E’ rispetto a questo scenario che va valutata la proposta avanzata dal segretario del Pd. La prima, ovvia, differenza rispetto allo scenario di riferimento sarebbe data naturalmente dal profilo temporale del disavanzo: 2,9 per cento dal 2018 al 2022. La seconda, e meno ovvia, differenza sarebbe data, con ogni probabilità, da un diverso e crescente profilo temporale del costo del debito che possiamo immaginare che intervenga a partire dal 2018 comportando un incremento del costo del debito pari a 0,7 punti percentuali alla fine del quinquennio (una previsione tutto sommato fin troppo moderata alla luce del combinato disposto del tapering della Bce e dei previsti maggiori disavanzi). Dato il profilo del servizio del debito, l’avanzo primario tenderebbe a contrarsi attestandosi intorno al 2 per cento alla fine del periodo. Infine, la terza differenza sarebbe data da un programma estremamente significativo di privatizzazioni capace di mobilizzare oltre 3 punti percentuali di prodotto nel quinquennio (rispetto allo scarso punto previsto dal Documento) e presumibilmente centrato sul trasferimento al di fuori del perimetro delle pubbliche amministrazioni delle partecipazioni detenute dal Tesoro.

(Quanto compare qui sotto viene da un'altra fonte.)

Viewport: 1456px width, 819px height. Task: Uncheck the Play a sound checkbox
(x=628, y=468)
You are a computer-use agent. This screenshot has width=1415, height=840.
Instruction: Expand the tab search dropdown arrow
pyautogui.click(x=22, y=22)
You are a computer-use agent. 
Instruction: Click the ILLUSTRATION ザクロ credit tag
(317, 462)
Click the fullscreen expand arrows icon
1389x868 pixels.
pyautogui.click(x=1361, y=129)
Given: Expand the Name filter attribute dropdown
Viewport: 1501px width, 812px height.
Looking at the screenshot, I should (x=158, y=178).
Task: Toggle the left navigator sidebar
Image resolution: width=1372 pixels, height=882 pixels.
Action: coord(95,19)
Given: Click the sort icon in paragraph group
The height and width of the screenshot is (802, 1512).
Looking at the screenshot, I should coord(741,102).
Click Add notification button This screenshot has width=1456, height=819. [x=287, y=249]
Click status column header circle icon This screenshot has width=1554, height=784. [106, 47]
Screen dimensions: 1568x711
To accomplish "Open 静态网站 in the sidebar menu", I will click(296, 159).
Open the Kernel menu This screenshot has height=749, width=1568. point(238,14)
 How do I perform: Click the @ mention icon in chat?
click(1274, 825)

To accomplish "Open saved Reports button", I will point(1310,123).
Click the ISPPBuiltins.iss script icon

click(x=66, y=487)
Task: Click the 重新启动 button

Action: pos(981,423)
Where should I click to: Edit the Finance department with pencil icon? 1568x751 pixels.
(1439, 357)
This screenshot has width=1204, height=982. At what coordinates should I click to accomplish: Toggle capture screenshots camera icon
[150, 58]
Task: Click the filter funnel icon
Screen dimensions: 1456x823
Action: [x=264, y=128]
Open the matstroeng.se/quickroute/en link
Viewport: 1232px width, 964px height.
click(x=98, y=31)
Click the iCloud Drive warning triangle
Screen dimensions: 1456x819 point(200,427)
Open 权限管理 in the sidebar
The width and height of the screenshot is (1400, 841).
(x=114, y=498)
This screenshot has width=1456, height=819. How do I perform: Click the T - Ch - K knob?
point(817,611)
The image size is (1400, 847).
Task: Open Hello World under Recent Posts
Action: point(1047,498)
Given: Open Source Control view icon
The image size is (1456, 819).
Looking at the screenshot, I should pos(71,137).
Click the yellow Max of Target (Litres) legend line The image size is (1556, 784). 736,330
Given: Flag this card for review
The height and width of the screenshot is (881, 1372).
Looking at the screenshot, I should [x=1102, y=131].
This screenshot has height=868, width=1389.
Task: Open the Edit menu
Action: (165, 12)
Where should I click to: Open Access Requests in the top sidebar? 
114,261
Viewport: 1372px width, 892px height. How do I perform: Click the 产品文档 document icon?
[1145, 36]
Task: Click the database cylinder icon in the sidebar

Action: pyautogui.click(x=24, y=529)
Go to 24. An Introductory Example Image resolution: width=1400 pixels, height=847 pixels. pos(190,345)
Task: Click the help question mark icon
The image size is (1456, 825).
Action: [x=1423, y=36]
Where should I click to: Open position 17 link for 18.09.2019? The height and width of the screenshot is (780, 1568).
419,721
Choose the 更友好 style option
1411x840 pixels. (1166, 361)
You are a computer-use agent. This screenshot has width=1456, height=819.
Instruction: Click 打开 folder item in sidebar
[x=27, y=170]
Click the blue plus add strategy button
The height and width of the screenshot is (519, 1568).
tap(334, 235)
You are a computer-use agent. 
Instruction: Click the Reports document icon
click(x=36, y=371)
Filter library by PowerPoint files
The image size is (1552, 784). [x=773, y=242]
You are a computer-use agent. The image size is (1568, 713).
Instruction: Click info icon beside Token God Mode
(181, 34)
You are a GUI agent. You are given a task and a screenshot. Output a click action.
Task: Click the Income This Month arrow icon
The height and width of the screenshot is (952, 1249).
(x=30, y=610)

Sulla base di queste informazioni e di un profilo dell’inflazione leggermente più ripido nella seconda ipotesi in ragione del diverso ritmo di crescita dell’economia è possibile a questo punto porsi la domanda rilevante: in questo contesto, quale tasso di crescita del prodotto, in termini reali, assicurerebbe alla fine del 2022 il raggiungimento quantomeno dello stesso livello del rapporto fra debito e prodotto previsto dal Documento di economia e finanza? La risposta è semplice: avremmo bisogno di tassi di crescita reali crescenti dall’1,5 per cento del 2018 al 3,5 per cento del 2022. E’ plausibile? Negli ultimi vent’anni è accaduto solo una volta che il tasso di crescita in termini reali superasse il 3,5 per cento: era il 2000 e l’euro era da poco una realtà (e l’Eurozona cresceva al 3,8 per cento). Fra il 2,0 e il 3,0 per cento ci siamo andati solo una volta: nel 2006, prima che la crisi finanziaria scoppiasse (con l’Eurozona al 3,2 per cento). Per il resto, ad andare bene, calma piatta. Insomma, tornare a crescere intorno al 3,5 per cento alla fine del quinquennio non sarebbe impossibile ma sarebbe piuttosto improbabile (anche alla luce delle stime correnti circa il presumibile impatto sul prodotto di riduzioni della pressione fiscale in disavanzo e dell’esperienza dell’ultimo triennio) e, nelle condizioni date di finanza pubblica, piuttosto rischioso. Certo, la crescita libererebbe nel tempo risorse aggiuntive ma il Parlamento non tarderebbe ad accorgersene. Se, come non si può certo escludere, il profilo del costo del debito dovesse rivelarsi più ripido, arrivare lì dove arriva il Documento di finanza pubblica (un obbiettivo al quale sembra non credere lo stesso governo) sarebbe ancora più difficile. E non parliamo poi dell’ipotesi in cui l’obbiettivo fosse dato dalla mitica soglia del 100 per cento nel rapporto fra debito e prodotto: in questo caso, infatti, dovremmo crescere più o meno come l’Indonesia e non molto meno della stessa Cina. Sono rischi economici, finanziari e politici che varrebbe la pena di correre, per raggiungere peraltro obbiettivi raggiungibili altrimenti? Gli incerti benefici domestici derivanti da un duro confronto con la Commissione Europea e con gli altri stati membri supererebbero i costi certi connessi ad una marginalizzazione del paese in sede europea?

Com’è noto, in campagna elettorale anche gli asini volano. Non ce ne voglia il segretario del Pd se gli ricordiamo che, spesso, hanno anche la tendenza a ricadere pesantemente in terra. In alcuni casi anche prima del previsto.